Among the lines below, restate word for word only those from the line with "Close the Google Chrome Help tab" through the line with "1280x720 pixels.", with both end lines kept.

Excerpted data:
.....
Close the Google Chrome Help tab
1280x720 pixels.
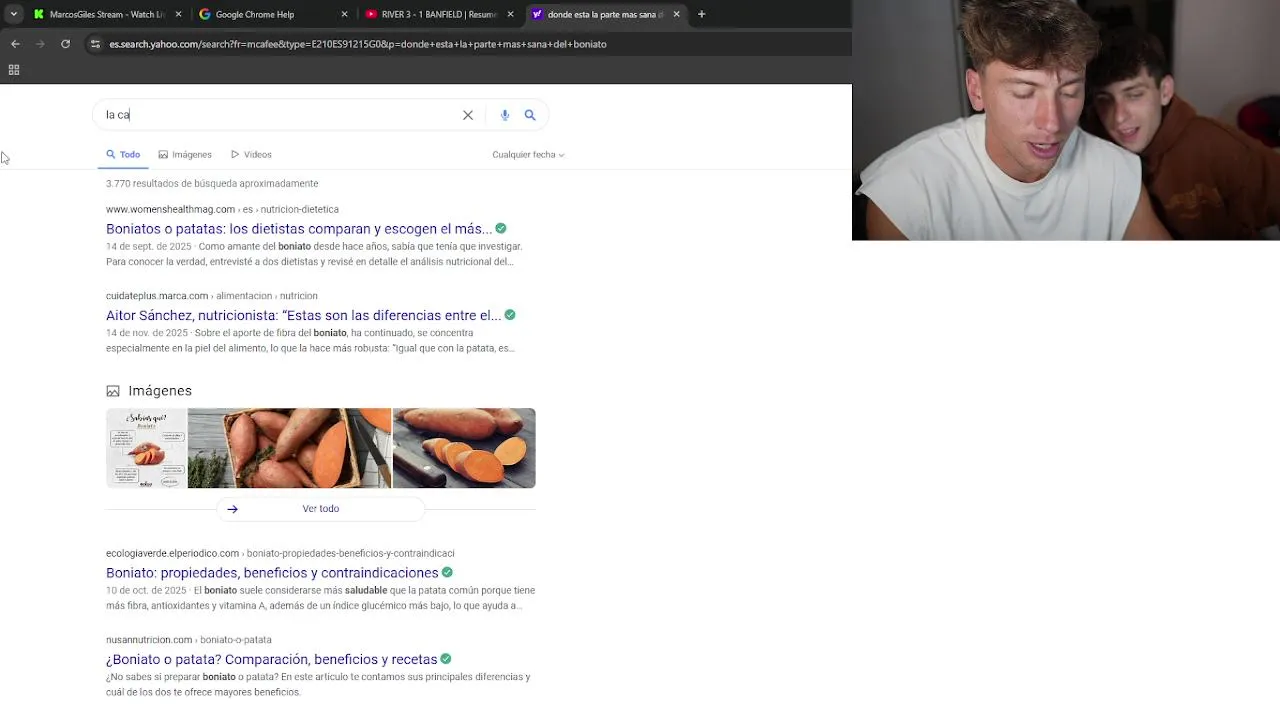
.....
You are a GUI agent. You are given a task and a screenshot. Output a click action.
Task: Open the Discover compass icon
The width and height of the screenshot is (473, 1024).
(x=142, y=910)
.....
Expected output:
Close the Google Chrome Help tab
1280x720 pixels.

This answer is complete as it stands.